-- Extrait choisi --
Les débats de tendances connaissent à la fin de la décennie 1970 une nouvelle acuité. Les confrontations sont sévères avec les secrétaires généraux du SNI de la FEN. Sans agressivité verbale, Alfred Sorel argumente de façon personnelle et persuasive en faveur de l’unité d’action syndicale contre la politique gouvernementale. Après le rapprochement d’UID avec le Parti socialiste en 1975, et la rupture du Programme commun de la gauche en 1977, les tensions politiques s’enveniment, d’autant que la majorité réussit à faire reculer la progression d’U-A dans le SNI. Si Alfred Sorel est réélu au BN en février 1976, sa liste en reste à 10 élus contre 19 à UID et un à EE.
Alfred Sorel favorise la participation des sections UA de la FEN à des actions unitaires auxquelles n’appelle pas la direction fédérale, comme la Marche sur Paris en mars 1979, ce qui aggrave encore l’accusation portée contre lui d’animer une FEN-bis. Après l’élection de François Mitterrand à la présidence de la République en mai 1981 et l’entrée de quatre ministres communistes au gouvernement, il est partisan de pratiquer un syndicalisme constructif, mais actif et vigilant. Un an après, en mai 1982, il estime qu’il ne faut « pas taire inquiétude et mécontentement ». En septembre, il indique que le « gouvernement a besoin d’un mouvement syndical fort et uni », et que la FEN ne peut accepter la baisse du pouvoir d’achat.
À partir du début des années 1980, Alfred Sorel commence à passer le témoin de ses responsabilités syndicales à des militants plus jeunes, en essayant d’y intégrer des femmes (Christiane Journeau, Yolande Magois, Mireille Rustin, Evelyne Mathonnière). Il laisse la conduite de la liste U-A au BN du SNI-Pegc à Joël Derrien. En revanche, il conserve jusqu’à la retraite ses mandats à la FEN. Il est réélu en 1985. Il avait cependant préparé la relève, notamment avec Michel Veylit et Raphaël Szajnfeld, qui lui succède en 1986 comme porte-parole fédéral de la tendance.

-- Extraits d'enregistrements --
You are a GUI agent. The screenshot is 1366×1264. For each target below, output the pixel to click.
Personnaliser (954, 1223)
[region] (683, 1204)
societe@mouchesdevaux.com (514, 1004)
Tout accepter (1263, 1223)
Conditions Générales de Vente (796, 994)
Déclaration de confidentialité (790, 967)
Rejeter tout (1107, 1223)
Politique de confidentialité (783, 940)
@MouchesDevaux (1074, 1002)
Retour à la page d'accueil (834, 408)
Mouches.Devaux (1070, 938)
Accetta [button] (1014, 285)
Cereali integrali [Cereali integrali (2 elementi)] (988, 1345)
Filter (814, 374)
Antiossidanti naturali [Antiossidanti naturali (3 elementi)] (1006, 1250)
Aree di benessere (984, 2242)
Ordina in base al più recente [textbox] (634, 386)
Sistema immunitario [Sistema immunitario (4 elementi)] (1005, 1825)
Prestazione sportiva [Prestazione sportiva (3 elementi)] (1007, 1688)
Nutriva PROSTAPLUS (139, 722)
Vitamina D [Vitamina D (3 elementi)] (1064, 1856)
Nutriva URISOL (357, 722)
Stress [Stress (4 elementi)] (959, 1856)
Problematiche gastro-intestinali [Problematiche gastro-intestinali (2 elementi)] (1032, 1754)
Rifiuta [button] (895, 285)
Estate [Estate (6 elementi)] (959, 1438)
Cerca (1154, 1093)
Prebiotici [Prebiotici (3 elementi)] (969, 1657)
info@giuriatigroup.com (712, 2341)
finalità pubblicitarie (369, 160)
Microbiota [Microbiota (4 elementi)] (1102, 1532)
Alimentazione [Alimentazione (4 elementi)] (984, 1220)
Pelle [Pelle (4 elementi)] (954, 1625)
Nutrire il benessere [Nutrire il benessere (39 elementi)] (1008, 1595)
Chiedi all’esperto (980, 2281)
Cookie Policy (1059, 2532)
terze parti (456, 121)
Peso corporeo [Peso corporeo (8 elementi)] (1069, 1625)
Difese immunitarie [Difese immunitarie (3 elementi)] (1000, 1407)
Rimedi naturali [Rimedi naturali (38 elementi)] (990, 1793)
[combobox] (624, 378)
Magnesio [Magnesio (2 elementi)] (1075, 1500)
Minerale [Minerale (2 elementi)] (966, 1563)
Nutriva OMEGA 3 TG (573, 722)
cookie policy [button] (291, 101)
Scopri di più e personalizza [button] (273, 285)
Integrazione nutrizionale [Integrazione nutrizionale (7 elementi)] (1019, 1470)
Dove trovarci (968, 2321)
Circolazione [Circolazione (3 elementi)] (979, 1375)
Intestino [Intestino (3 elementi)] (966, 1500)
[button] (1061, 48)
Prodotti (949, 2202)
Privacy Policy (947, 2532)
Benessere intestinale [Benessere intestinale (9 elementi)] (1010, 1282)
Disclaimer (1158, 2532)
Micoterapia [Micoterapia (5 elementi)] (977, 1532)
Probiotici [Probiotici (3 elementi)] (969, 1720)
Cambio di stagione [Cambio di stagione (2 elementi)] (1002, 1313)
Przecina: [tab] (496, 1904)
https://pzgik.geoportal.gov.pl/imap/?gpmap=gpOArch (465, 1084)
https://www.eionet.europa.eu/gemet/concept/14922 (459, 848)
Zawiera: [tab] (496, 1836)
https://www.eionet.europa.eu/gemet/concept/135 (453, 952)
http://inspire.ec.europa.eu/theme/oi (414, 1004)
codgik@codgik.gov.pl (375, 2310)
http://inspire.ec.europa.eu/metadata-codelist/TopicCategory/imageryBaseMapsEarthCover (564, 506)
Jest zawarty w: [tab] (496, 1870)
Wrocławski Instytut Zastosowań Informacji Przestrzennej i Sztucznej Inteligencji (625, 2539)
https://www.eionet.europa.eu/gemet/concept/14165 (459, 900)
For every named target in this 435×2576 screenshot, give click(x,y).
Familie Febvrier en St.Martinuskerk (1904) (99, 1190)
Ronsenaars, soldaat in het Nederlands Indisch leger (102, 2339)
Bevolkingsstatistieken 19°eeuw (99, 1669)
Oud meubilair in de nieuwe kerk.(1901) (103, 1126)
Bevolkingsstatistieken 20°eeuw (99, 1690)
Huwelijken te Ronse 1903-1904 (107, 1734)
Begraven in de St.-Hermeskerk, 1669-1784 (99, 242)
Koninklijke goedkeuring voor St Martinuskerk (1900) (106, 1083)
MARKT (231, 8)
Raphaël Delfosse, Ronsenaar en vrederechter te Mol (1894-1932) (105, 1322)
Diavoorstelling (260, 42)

-- Consigne --
Répondez à ces questions sur l'extrait consacré à Alfred Sorel :
(a) Combien d'élus la liste d'Alfred Sorel obtient-elle au BN en février 1976 ?
(b) Quelle action unitaire de mars 1979 est citée ?
(c) Qui succède à Alfred Sorel en 1986 comme porte-parole fédéral de la tendance ?
Les enregistrements n'ont aucun rapport avec l'extrait.

-- Réponse complète --
(a) En février 1976, la liste d'Alfred Sorel obtient 10 élus au BN.
(b) L'action citée est la Marche sur Paris.
(c) Raphaël Szajnfeld lui succède en 1986.